• Dataset records:
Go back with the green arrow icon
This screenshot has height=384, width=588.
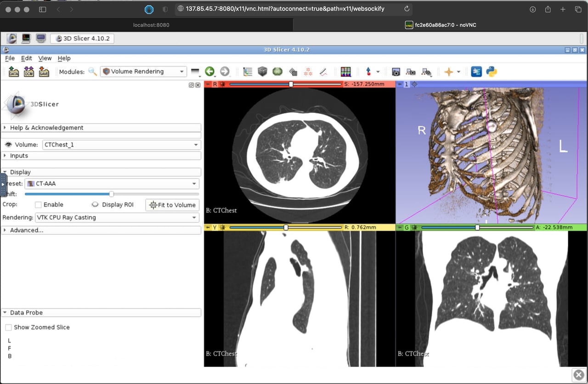(210, 72)
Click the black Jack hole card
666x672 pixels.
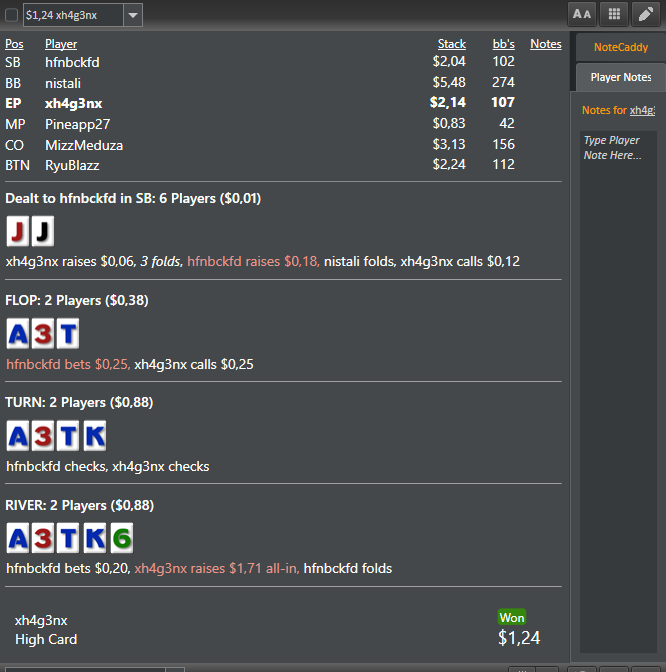pyautogui.click(x=42, y=231)
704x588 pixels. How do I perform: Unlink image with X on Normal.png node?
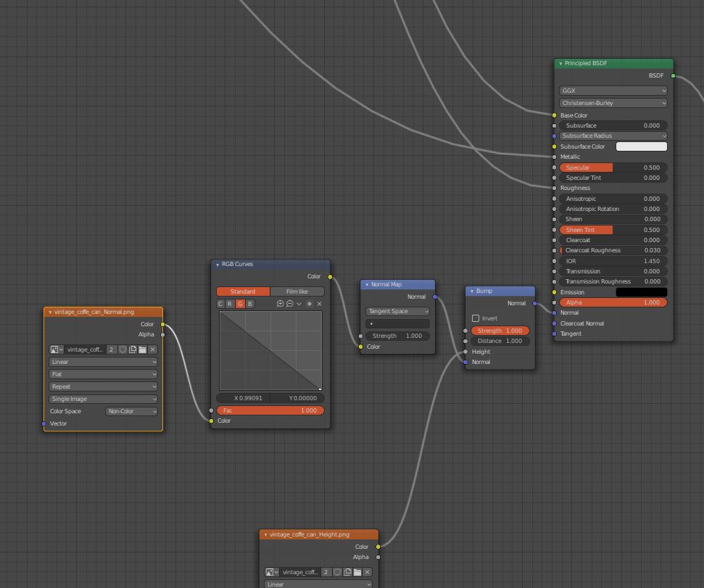(x=153, y=349)
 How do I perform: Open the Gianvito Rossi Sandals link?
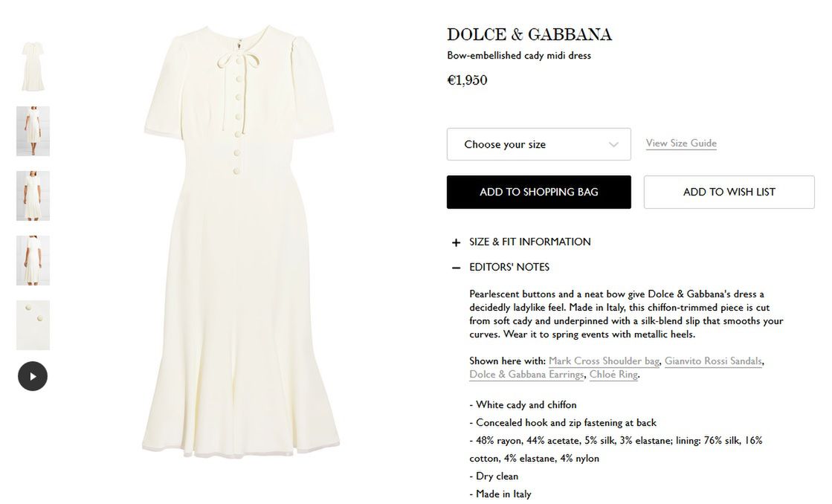(x=713, y=361)
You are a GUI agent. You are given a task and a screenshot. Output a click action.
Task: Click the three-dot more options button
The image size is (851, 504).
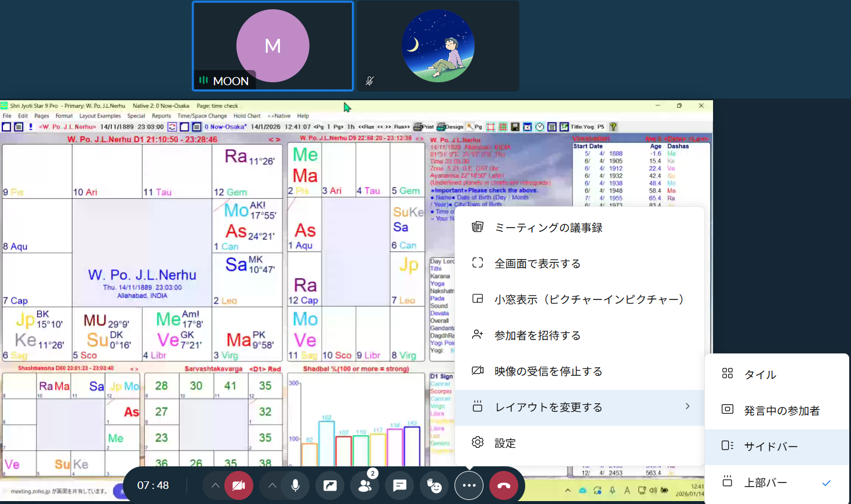point(469,485)
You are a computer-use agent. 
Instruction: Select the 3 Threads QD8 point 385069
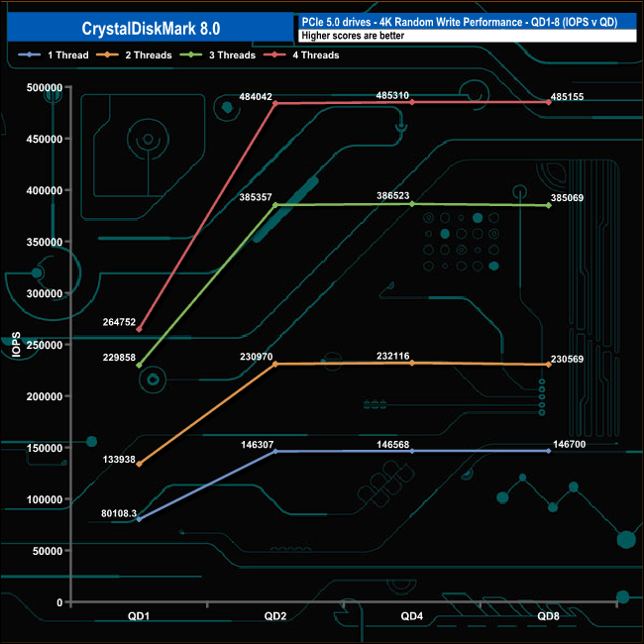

• Assignment: Reproduce every line in the records above that contains the word "agent".

• Reply:
You are a GUI agent. You are given a task and a screenshot. Output a click action.
You are a computer-use agent. 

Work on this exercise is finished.